Da ist auch noch das Versprechen, das sie 2018 gegeben hat. Damals entwickelte sie sich von einer überzeugten Gegnerin der großen Koalition zu deren Befürworterin. Als frühere Skeptikerin konnte sie den Wandel nur mit einem Versprechen vertreten: "Dass wir das gute Regieren mit dem Profilieren der Partei zusammenkriegen." "Das Versprechen haben wir erkennbar nicht eingehalten", sagt Kohnen - und korrigiert: "Ich habe das Versprechen auch für mich nicht einhalten können." Sie selbst zieht daraus den Schluss zu gehen.

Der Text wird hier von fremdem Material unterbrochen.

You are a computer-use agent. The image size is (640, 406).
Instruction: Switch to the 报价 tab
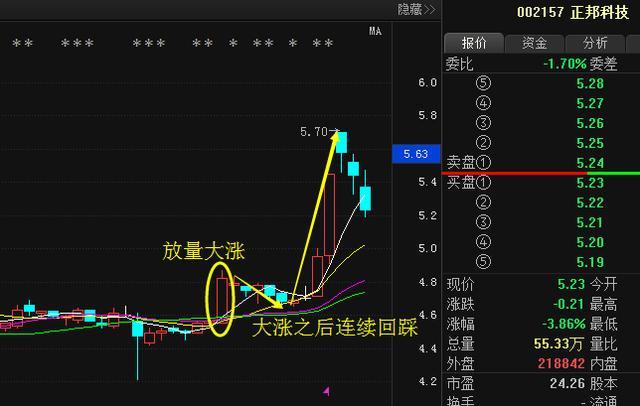pyautogui.click(x=474, y=43)
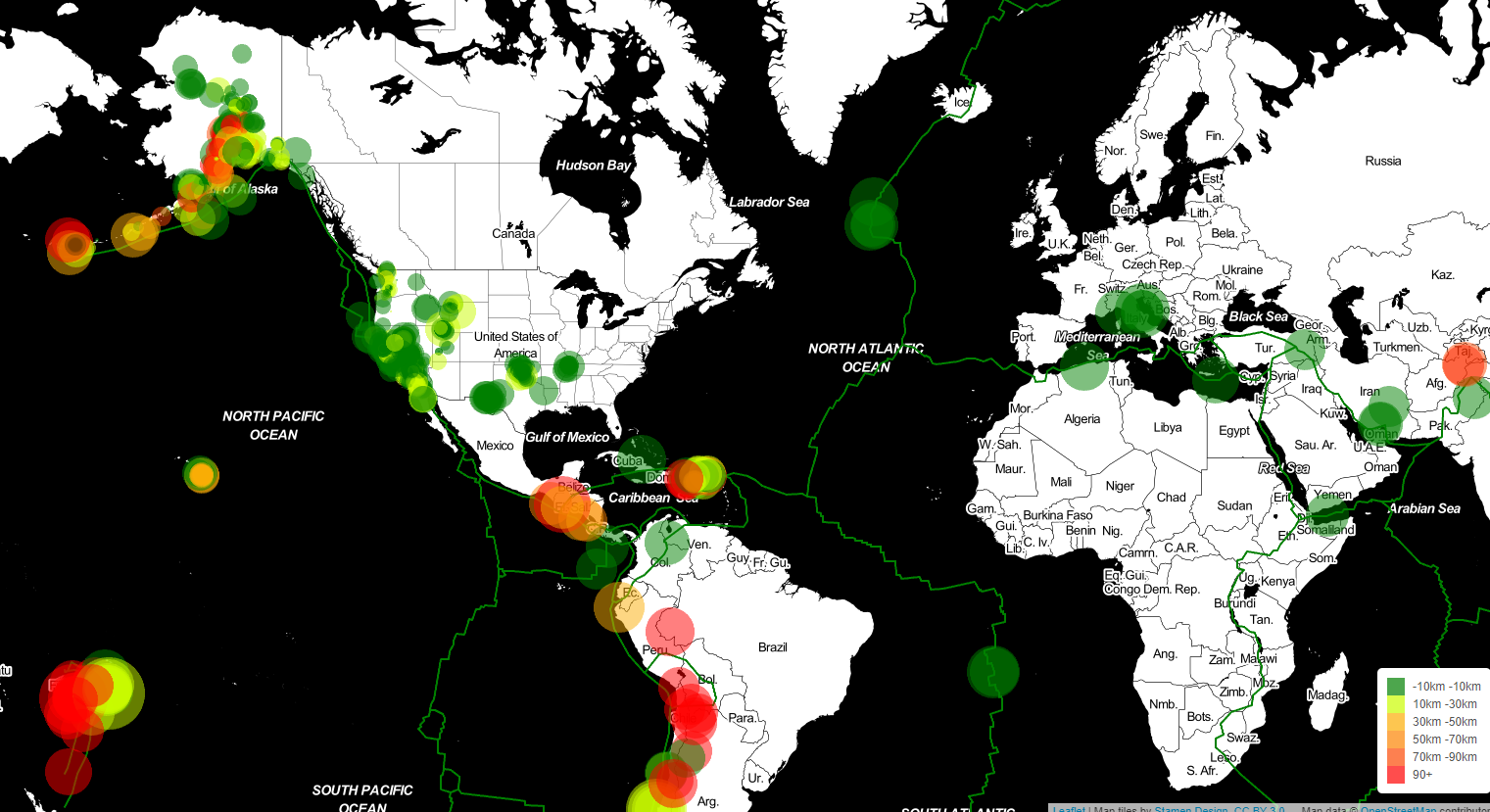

Sie sagt nicht, dass es ihr andere gleich tun sollten. Sie sagt nur, es sei Zeit für einen Aufbruch, der unbelastet ist von den Groko-Diskussionen vor zwei Jahren.

Nur: Was wird jetzt aus der Bayern-SPD? Muss sie nun wieder siebzehn Jahre lang warten auf einen Stuhl in der ersten Reihe? Gerade jetzt, wo mit Umweltstaatssekretär Florian Pronold und Landesgruppenchef Martin Burkert auch noch zwei der bekanntesten Regierungspolitiker der Bayern-SPD aufhören. Sicher, man gebe ein gewisses Maß an Einfluss auf, sagt Kohnen. Sie verweist aber darauf, dass in Generalsekretär Uli Grötsch und der stellvertretenden Landesvorsitzenden Johanna Uekermann zwei bayerische Kandidaten für den Bundesvorstand kandidieren: "Das sind starke Personen." Ihre eigene Bilanz würde Kohnen so beschreiben: "Ich hoffe, es ist mir gelungen, die Perspektive Bayerns aufzuzeigen."

Kohnen meint damit etwa, wie sie lautstark gegen die eigene Vorsitzende Nahles rebelliert hat, als diese den umstrittenen Verfassungsschutzpräsidenten Hans-Georg Maaßen zum Staatssekretär befördern wollte. Ihre Unterstützer nennen noch weiter Erfolge. Etwa, dass durch Kohnen die SPD-Spitzenleute aus Berlin zur Wahlkampfunterstützung nach Bayern kamen. Oder aber, wie sie in der Kommission für bezahlbares Wohnen "Dampf" gemacht habe. Zudem werde der Parteivorstand ja eh verkleinert auf nur noch drei Stellvertreter. Kohnen sei es auch immer gewesen, die im Vorstand den Finger in die Wunde gelegt habe, wenn Kompromisse beschlossen werden sollten, die mit den Grundwerten der SPD schwer vereinbar seien.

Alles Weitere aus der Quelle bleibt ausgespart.